Literatura,  Resenhas

‘Eleanor Oliphant Está Muito Bem’, obrigada. Só que não.

Uma das coisas que eu acho mais lindas nessa vida são as estantes gringas do Instagram, cheias daqueles livros grossos de capa dura. Fico seguindo as hashtags literárias, me apaixonando mais e mais por elas a cada nova foto. Mas o fato é que nós não vivemos lá – e as nossas edições são, no final das contas, muito melhores – e o preço para trazê-las para cá é fora da realidade. Por isso, quando me deparei com um deles por meros trinta reais na livraria não resisti e, logo após ter me interessado pela sinopse, trouxe para casa. Afinal, eu tinha me prometido que leria algo em inglês neste ano, né? Foi o destino que trouxe Eleanor Oliphant is Completely Fine para a minha estante brazuca. 

Na Escócia contemporânea, Eleanor Oliphant trabalha em um escritório de design. O que vem a sua mente quando digo isso? Um estilo geek hypado, um escritório minimalista, cheios de iMacs, não é? Ela, no entanto, não está na sua visão. Eleanor trabalha na parte burocrática há nove anos, escondida atrás de um computador antiquado, de um vestuário modesto e fora de moda e uma atitude propositalmente esquecível. Ela manteve a mesma rotina durante todo esse período, indo aos mesmos locais próximos de casa nos mesmos dias da semana, comendo as mesmas comidas e dormindo em companhia da sua melhor amiga: a vodka.

____

§ **Exercícios**:
A. Transcreva da resenha o trecho que vai de "Uma das coisas" até "minha estante brazuca.", inclusive.
B. Organize em uma tabela Markdown, com as colunas "Nº" e "Texto", as linhas da listagem desde a que contém "Open Help in the left menu" até a que contém "(x=703, y=72)", inclusive. Numere cada linha e omita as que estiverem em branco.

____

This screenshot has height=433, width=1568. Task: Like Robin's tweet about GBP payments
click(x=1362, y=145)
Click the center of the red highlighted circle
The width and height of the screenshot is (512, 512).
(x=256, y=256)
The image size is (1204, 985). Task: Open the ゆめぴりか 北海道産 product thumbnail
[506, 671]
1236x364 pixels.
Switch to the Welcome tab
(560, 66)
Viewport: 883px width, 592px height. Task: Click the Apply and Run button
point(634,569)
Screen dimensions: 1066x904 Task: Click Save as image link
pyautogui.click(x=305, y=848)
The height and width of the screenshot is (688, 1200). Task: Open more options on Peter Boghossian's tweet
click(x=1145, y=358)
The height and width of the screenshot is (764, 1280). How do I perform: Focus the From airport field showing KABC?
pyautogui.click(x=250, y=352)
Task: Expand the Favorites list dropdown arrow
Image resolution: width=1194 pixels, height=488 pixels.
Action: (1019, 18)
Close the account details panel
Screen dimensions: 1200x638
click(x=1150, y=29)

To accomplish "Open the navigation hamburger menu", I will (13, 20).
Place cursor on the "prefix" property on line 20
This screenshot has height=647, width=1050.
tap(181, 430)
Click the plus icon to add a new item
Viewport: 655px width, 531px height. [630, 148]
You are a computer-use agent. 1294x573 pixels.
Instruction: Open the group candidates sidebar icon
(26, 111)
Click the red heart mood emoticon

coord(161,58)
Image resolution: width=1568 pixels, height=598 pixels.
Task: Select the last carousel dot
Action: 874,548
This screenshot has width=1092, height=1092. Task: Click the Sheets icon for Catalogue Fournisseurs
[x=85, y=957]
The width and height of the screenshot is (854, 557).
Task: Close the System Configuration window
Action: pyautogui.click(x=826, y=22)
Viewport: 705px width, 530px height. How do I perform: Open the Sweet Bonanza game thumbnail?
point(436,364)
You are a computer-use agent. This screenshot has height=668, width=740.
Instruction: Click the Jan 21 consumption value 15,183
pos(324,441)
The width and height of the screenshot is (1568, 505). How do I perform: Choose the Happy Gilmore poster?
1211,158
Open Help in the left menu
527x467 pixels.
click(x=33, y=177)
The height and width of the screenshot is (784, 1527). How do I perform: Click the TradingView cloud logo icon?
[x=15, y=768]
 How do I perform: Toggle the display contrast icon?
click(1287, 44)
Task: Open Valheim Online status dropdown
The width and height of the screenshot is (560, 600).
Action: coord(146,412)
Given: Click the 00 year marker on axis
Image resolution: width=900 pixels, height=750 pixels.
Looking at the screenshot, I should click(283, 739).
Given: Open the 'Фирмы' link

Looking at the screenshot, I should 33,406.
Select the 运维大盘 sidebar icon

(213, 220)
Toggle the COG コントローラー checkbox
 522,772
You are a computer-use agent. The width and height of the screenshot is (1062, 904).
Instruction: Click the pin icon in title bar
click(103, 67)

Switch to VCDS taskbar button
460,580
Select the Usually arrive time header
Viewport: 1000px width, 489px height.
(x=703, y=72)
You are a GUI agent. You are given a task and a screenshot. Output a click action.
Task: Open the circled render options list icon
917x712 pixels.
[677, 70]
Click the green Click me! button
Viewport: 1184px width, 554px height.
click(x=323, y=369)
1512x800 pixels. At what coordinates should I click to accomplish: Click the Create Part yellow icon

____

§ **Respostas por tarefa**:
A.
Uma das coisas que eu acho mais lindas nessa vida são as estantes gringas do Instagram, cheias daqueles livros grossos de capa dura. Fico seguindo as hashtags literárias, me apaixonando mais e mais por elas a cada nova foto. Mas o fato é que nós não vivemos lá – e as nossas edições são, no final das contas, muito melhores – e o preço para trazê-las para cá é fora da realidade. Por isso, quando me deparei com um deles por meros trinta reais na livraria não resisti e, logo após ter me interessado pela sinopse, trouxe para casa. Afinal, eu tinha me prometido que leria algo em inglês neste ano, né? Foi o destino que trouxe Eleanor Oliphant is Completely Fine para a minha estante brazuca.

B.
| Nº | Texto |
|---|---|
| 1 | Open Help in the left menu |
| 2 | 527x467 pixels. |
| 3 | click(x=33, y=177) |
| 4 | The height and width of the screenshot is (784, 1527). How do I perform: Click the TradingView cloud logo icon? |
| 5 | [x=15, y=768] |
| 6 |  How do I perform: Toggle the display contrast icon? |
| 7 | click(1287, 44) |
| 8 | Task: Open Valheim Online status dropdown |
| 9 | The width and height of the screenshot is (560, 600). |
| 10 | Action: coord(146,412) |
| 11 | Given: Click the 00 year marker on axis |
| 12 | Image resolution: width=900 pixels, height=750 pixels. |
| 13 | Looking at the screenshot, I should click(283, 739). |
| 14 | Given: Open the 'Фирмы' link |
| 15 | Looking at the screenshot, I should 33,406. |
| 16 | Select the 运维大盘 sidebar icon |
| 17 | (213, 220) |
| 18 | Toggle the COG コントローラー checkbox |
| 19 |  522,772 |
| 20 | You are a computer-use agent. The width and height of the screenshot is (1062, 904). |
| 21 | Instruction: Click the pin icon in title bar |
| 22 | click(103, 67) |
| 23 | Switch to VCDS taskbar button |
| 24 | 460,580 |
| 25 | Select the Usually arrive time header |
| 26 | Viewport: 1000px width, 489px height. |
| 27 | (x=703, y=72) |